Obama however stopped short of imposing a travel ban on West African countires as it will “slow the fight against Ebola”.

According to the White House, a travel ban will hinder the transport of supplies and personnel to the hardest-hit countries in West Africa.

Obama met top health, homeland security, and national security advisors yesterday afternoon to review the United States’ response to the Ebola epidemic and discussed broader preparedness plans, that included a enhanced airport screening in the United States as well as at the source countries in West Africa.

In addition to the existing protocols in wake of Ebola threat, the US is “also going to be working on protocols to do additional passenger screening, both at the source and here in the United States,” said Obama after he was briefed by health officials on Ebola.
‘‘I know that the American people are concerned about the possibility of a Ebola outbreak,’’ Obama said at the White House, adding, ‘‘Procedures are now in place to rapidly evaluate anybody who might be showing symptoms.’’

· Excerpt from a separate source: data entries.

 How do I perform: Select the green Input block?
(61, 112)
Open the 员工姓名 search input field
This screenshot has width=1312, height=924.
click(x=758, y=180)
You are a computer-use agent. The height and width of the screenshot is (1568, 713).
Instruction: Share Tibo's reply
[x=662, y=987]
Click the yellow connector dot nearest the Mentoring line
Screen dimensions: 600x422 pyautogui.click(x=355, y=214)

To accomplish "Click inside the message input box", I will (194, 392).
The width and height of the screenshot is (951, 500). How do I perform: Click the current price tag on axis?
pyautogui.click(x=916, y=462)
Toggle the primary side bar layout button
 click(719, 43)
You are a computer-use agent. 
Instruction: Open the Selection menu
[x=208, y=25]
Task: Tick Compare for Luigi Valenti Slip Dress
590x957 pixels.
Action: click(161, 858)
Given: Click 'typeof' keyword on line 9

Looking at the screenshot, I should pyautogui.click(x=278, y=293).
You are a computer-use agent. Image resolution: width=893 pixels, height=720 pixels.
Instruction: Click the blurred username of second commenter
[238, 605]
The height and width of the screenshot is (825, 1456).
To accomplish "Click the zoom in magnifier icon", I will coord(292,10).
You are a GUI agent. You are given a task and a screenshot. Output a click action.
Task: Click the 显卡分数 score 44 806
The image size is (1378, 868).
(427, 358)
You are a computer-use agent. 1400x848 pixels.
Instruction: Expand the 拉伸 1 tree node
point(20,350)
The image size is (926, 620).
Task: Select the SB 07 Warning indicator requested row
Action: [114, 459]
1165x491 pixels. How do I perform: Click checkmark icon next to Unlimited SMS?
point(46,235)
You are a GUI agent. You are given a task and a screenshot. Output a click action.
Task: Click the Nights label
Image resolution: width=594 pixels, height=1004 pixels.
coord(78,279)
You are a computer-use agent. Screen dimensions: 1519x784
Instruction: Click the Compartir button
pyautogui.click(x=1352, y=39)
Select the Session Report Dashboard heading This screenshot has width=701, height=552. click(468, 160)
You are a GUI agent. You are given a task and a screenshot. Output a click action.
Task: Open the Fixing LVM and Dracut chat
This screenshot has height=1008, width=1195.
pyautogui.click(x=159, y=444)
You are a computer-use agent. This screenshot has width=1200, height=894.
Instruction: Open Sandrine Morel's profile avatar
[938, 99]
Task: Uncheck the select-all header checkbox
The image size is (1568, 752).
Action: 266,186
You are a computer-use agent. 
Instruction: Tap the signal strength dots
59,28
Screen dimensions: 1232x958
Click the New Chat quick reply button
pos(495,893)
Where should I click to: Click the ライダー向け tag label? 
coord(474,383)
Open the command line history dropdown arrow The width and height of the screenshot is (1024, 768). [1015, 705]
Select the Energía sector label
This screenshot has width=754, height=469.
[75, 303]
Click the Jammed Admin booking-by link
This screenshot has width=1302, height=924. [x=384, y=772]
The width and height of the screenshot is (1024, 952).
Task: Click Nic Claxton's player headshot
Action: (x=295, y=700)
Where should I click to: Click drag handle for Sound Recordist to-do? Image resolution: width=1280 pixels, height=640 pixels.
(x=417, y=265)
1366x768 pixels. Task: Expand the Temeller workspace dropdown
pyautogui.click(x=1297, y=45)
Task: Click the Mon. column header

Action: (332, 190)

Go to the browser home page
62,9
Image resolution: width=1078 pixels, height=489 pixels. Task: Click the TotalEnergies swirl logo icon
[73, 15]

Obama reiterated that Ebola is “a top national security priority” for the US and “not just a matter of charity”.

Stressing how Ebola threatens the safety of Americans, Obama said it was very important to treat Ebola as any other “national security threat”.

“And that’s why we’ve got an all-hands-on-deck approach — from DOD to public health to our development assistance, our science teams — everybody is putting in time and effort to make sure that we are addressing this as aggressively as possible,” Obama said.

Exit screening measures at the airports in West African countries are routinely implemented in the affected West African countries, and US government personnel have worked closely with local authorities to implement these measures.

According to the screening procedures, if a person has a fever above 101.5 or is suspected to be ill, the passenger will be taken aside for a more detailed health assessment – a secondary screening – to determine if he or she should be isolated.